TEHRAN (AFP) – Iran said yesterday it awaited the United States (US) response to “solutions” discussed with the European Union (EU) envoy for breaking a stalemate in talks aimed at restoring the 2015 nuclear deal.
The EU’s coordinator for nuclear talks with Iran Enrique Mora held two days of discussions with the Islamic republic’s Chief Negotiator Ali Bagheri in Tehran last week, leading the EU to say talks had been unblocked.
The negotiations, aimed at bringing the US back into the deal and Iran to full compliance with it, had stalled for about two months.
“Serious and result-oriented negotiations with special initiatives from Iran were held,” Iranian Foreign Ministry spokesman Saeed Khatibzadeh told reporters.
“If the US gives its response to some of the solutions that were proposed, we can be in the position that all sides return to Vienna,” where the talks are held, he added during his weekly press conference.
Iran has been engaged in direct negotiations with France, Germany, Britain, Russia and China to revive the deal, known formally as the Joint Comprehensive Plan of Action (JCPOA). The US has participated indirectly.
The 2015 agreement gave Iran sanctions relief in exchange for curbs on its nuclear programme to prevent Tehran from developing an atomic bomb – something it has always denied wanting to do.

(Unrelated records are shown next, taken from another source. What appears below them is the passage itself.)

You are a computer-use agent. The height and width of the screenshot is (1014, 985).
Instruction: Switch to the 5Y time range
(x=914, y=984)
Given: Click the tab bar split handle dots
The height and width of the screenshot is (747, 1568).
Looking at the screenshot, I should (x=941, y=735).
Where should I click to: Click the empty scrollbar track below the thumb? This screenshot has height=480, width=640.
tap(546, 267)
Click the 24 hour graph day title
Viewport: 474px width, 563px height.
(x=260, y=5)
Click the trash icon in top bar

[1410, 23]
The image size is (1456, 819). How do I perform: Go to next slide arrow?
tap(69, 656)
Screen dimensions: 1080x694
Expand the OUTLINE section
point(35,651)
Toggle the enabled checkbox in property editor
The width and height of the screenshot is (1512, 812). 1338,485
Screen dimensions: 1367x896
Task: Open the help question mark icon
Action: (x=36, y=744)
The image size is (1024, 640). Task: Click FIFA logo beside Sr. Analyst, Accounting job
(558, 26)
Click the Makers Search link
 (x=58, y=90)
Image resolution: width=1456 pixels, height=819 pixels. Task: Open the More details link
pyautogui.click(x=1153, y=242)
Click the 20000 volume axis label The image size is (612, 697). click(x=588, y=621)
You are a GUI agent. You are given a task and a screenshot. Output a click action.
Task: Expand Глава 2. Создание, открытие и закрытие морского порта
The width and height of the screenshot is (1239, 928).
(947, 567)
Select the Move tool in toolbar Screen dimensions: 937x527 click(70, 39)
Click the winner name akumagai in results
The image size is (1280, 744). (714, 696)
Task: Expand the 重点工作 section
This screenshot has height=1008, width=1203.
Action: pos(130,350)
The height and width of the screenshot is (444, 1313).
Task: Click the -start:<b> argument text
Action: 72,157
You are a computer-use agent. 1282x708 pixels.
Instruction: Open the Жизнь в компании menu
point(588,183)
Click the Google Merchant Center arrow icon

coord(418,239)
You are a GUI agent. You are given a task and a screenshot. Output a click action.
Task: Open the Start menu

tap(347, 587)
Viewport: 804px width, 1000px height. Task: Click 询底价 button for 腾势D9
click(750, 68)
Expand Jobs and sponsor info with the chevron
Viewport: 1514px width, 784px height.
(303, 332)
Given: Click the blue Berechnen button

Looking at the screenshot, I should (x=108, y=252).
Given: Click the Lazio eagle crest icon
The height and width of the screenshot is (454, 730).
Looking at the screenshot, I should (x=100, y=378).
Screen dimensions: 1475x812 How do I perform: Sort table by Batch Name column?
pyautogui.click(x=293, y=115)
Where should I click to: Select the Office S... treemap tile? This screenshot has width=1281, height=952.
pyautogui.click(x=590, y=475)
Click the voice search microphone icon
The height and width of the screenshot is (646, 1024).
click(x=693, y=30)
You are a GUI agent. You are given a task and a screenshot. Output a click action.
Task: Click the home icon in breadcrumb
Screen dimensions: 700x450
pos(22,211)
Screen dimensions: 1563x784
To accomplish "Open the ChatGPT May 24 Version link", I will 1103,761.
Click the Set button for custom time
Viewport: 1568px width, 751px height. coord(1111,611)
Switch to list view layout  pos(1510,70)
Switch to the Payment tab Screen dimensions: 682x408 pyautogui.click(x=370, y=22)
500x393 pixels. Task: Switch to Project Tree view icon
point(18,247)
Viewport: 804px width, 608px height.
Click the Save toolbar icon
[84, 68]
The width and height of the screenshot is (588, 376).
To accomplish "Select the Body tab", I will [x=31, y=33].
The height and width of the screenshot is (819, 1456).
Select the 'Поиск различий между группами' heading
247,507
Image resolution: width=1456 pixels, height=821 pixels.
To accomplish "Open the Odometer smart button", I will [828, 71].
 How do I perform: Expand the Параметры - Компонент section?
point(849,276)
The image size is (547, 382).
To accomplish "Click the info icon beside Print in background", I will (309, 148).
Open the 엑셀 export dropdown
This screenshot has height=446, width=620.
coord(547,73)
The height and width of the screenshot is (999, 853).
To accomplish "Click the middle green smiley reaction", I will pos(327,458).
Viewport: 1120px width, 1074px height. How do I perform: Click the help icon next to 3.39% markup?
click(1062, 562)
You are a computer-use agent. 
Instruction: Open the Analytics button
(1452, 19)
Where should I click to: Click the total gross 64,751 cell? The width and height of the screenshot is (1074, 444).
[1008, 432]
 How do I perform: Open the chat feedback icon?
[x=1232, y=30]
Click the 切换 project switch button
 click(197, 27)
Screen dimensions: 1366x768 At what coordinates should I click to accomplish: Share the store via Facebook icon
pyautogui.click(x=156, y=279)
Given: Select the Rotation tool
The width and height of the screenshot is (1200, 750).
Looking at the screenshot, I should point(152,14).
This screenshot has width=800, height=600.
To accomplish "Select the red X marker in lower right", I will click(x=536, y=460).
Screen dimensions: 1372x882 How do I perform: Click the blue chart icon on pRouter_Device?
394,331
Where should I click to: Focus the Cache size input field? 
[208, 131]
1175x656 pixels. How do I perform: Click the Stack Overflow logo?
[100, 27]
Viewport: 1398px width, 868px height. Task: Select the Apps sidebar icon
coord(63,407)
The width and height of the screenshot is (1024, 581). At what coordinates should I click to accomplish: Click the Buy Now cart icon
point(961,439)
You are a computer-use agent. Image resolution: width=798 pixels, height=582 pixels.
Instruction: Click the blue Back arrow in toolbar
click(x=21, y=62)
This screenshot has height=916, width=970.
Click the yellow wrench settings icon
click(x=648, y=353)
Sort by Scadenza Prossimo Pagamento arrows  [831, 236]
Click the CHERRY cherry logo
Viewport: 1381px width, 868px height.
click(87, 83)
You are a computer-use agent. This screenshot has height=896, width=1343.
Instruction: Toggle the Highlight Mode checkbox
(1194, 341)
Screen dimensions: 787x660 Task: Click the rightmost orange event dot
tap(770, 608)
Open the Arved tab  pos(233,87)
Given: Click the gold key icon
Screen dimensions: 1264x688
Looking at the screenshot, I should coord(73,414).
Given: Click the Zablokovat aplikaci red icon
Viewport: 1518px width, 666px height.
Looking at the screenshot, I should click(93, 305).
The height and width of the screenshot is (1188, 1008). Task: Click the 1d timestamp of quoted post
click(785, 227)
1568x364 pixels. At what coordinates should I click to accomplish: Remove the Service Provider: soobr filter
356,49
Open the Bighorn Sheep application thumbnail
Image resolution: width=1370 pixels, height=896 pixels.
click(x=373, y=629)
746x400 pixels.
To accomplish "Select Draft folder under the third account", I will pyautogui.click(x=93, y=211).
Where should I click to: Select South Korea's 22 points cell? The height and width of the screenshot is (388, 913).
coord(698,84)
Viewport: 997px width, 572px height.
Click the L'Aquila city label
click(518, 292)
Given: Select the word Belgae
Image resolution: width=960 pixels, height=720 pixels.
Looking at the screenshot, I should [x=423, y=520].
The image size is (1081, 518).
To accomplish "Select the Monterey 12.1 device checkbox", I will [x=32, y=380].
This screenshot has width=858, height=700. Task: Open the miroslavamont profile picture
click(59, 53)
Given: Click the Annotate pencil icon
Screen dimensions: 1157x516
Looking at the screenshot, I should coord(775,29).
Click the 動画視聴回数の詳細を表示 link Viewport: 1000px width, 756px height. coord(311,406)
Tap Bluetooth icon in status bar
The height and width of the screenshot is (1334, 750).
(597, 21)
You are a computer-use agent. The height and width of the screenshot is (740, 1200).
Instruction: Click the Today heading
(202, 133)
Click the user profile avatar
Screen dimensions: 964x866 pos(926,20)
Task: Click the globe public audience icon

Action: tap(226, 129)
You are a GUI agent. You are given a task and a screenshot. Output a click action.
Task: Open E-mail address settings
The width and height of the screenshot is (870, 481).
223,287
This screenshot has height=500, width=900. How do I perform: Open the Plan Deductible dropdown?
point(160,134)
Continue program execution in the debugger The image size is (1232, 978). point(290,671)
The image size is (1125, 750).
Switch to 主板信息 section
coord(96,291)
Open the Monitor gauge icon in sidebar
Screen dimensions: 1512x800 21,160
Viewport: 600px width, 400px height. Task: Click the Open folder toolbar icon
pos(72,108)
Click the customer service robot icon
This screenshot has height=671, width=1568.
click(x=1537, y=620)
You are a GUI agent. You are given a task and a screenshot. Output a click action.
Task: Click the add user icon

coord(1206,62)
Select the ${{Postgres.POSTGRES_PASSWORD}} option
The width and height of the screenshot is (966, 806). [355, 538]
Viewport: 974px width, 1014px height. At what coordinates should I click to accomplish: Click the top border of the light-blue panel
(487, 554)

But the US unilateral withdrawal from the accord in 2018 under then-president Donald Trump and the re-imposition of biting economic sanctions prompted Iran to begin rolling back on its own commitments.
“If the US announces its political decision today, which we have not yet received, we can say that an important step has been taken in the progress of the negotiations,” Khatibzadeh noted.
Among the sticking points is Tehran’s demand to remove the Revolutionary Guards, the ideological arm of Iran’s military, from a US terrorism list.
EU Foreign Policy Chief Josep Borrell on Friday said Mora’s mission to Tehran went “better than expected” and the stalled negotiations “have been re-opened”.
Washington, however, has adopted a less optimistic tone. State Department spokesman Ned Price said on Friday that “at this point, a deal remains far from certain”.
He added, “It is up to Iran to decide whether it wants to conclude a deal quickly.”